About

Kate van Orden

Dwight P. Robinson Jr. Professor, Department of Music, Harvard University

Fellow, Society of Fellows, SOF/Heyman, Columbia University (1996–1997)

Professor van Orden specializes in cultural history. She has produced major studies of vernacular culture and the Renaissance chanson, edited a volume of essays on Music and the Cultures of Print (New York, 2000), and has just finished a book on the interrelationships between material culture, Renaissance humanism, and the chanson in print and manuscript. Her new research project, Musica Transalpina: French Music, Musicians, and Culture in Cinquecento Italy, has been funded by a generous grant from the ACLS; she was on leave in 2011.

Her first book, Music, Discipline, and Arms in Early Modern France (Chicago, 2005), develops a political argument about music and military culture. Through detailed studies of dance, kingship, and warfare, it shows how music became a disciplinary agent of the absolutist state both on the battlefield and off. It won the Lewis Lockwood Award from the American Musicological Society.

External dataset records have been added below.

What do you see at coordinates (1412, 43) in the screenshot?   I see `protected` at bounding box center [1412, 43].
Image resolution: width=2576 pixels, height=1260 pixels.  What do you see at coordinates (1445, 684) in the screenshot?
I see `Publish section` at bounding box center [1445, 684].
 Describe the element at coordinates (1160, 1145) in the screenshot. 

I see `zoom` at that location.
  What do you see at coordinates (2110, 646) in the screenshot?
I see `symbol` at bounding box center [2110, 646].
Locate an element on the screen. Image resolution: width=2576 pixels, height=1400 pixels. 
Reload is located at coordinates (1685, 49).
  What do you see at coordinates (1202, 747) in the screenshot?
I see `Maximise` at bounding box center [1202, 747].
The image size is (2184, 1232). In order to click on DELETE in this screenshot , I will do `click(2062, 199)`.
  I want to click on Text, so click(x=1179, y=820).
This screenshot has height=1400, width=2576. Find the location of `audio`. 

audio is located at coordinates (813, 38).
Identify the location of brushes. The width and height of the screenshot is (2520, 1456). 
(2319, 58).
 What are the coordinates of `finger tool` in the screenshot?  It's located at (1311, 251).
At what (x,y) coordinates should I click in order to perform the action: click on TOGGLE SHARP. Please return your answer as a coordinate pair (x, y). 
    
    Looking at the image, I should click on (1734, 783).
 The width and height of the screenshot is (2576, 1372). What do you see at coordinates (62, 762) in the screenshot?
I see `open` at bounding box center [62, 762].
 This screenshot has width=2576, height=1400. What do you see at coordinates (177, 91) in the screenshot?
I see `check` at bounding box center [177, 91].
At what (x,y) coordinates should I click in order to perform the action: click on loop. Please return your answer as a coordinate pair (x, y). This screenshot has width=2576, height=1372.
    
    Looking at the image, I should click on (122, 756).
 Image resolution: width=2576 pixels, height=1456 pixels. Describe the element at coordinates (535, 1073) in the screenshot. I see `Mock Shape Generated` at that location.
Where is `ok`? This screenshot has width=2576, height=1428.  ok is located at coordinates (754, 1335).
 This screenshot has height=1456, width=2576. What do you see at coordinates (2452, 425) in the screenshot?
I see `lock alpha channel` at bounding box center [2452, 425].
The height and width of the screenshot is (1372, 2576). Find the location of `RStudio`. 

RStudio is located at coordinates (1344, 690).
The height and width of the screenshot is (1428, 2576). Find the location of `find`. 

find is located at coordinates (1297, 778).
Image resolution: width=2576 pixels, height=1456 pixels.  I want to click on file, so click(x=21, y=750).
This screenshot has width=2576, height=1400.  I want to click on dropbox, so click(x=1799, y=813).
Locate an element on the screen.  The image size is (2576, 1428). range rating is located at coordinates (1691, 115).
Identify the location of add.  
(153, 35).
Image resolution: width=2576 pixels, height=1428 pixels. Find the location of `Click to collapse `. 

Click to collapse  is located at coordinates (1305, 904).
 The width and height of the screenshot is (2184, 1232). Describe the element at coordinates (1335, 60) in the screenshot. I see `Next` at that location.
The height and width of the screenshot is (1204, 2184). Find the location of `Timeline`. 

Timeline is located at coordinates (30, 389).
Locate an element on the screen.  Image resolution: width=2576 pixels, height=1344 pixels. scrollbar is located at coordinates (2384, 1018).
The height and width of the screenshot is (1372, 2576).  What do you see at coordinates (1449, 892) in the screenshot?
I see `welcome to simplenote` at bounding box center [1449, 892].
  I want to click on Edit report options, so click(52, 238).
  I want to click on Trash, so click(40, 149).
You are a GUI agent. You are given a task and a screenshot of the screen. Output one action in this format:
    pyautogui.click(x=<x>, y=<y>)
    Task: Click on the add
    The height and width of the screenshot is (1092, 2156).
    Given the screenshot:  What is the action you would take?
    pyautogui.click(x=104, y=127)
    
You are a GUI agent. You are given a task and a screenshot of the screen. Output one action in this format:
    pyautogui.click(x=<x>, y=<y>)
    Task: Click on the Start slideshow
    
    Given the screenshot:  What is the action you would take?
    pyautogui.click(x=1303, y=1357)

After receiving a Ph.D. in Music History and Theory at The University of Chicago in 1996, Prof. van Orden held fellowships at the Warburg Institute in London and the Columbia Society of Fellows in the Humanities. Since coming to Berkeley in 1997, her work has been supported by an AAUW American Post-Doctoral Fellowship, the Hellman Faculty Fund, the Townsend Center for the Humanities, and two President’s Fellowships. She held a Studium Fellowship from the Centre National de la Recherche Scientifique from 2003-2005, during which time she was affiliated with the Centre d’Études Supérieures de la Renaissance in Tours, France.

National awards include the Noah Greenberg Award, the Lewis Lockwood Award, and the Paul Pisk Prize, all from the American Musicological Society, as well as the Nancy Lyman Roelker Prize from the Sixteenth Century Society for her article titled “Female Complaintes” (Renaissance Quarterly, 2001). Her publications have received subvention awards from the American Musicological Society and the Newberry Library.

Prof. van Orden has published articles in Early Music History, Renaissance Quarterly, the Journal of the American Musicological Society, Musical Quarterly, Revue de Musicologie, the Journal of Musicological Research, and the Yearbook of Comparative and General Literature, as well as chapters in books of essays and conference proceedings. She has been interviewed on the BBC’s “Spirit of the Age” and NPR’s “All Things Considered,” given colloquia at Cambridge, Colorado, Oxford, Pennsylvania, Toulouse, and Utrecht universities, King’s College London, and UCLA, lectured at the Newberry Library and the Clark Library, and given many pre-concert talks.

She serves on the editorial boards of Acta Musicologica, Oxford Bibliographies Online, and the series The New Cultural History of Music (Oxford University Press). She was Editor-in-Chief of the Journal of the American Musicological Society from 2008 to 2010.

Prof. van Orden also specializes in historical performance on the bassoon. She began her career in Europe, performing and recording with ensembles such as Les Arts Florissants (dir. William Christie), Collegium Vocale Ghent (dir. Philippe Herreweghe), and La Petite Bande (dir. Sigiswald Kuijken). Since returning to America, she has appeared regularly with Tafelmusik (dir. Jeanne Lamon), Philharmonia Baroque Orchestra (dir. Nicholas McGegan), and American Bach Soloists (dir. Jeffrey Thomas). She has over forty CDs to her credit and has performed at the London Proms, Utrecht Festival, Salzburg Festival, and in concerts across the North America and Europe. Her recordings are available on Sony, Virgin Classics, Glossa, Teldec, and Harmonia Mundi. Recent releases include a recording of Michel Corrette’s Les délices de la solitude on ATMA Baroque (2006) with Les Voix Humaines, Montreal.

By extending her historical research to the domain of reconstruction, Prof. van Orden brings a performer’s sensibility to the interpretation of archival materials—with some extraordinary results. Her research for Music, Discipline, and Arms enabled her to reconstruct the famous equestrian ballet performed for the engagement of Louis XIII in 1612. Under her direction, the work received its modern premiere at the Berkeley Festival of Early Music in 2000 to the acclaim of the San Francisco Chronicle, the New York Times, and the Wall Street Journal. It was revived in 2002.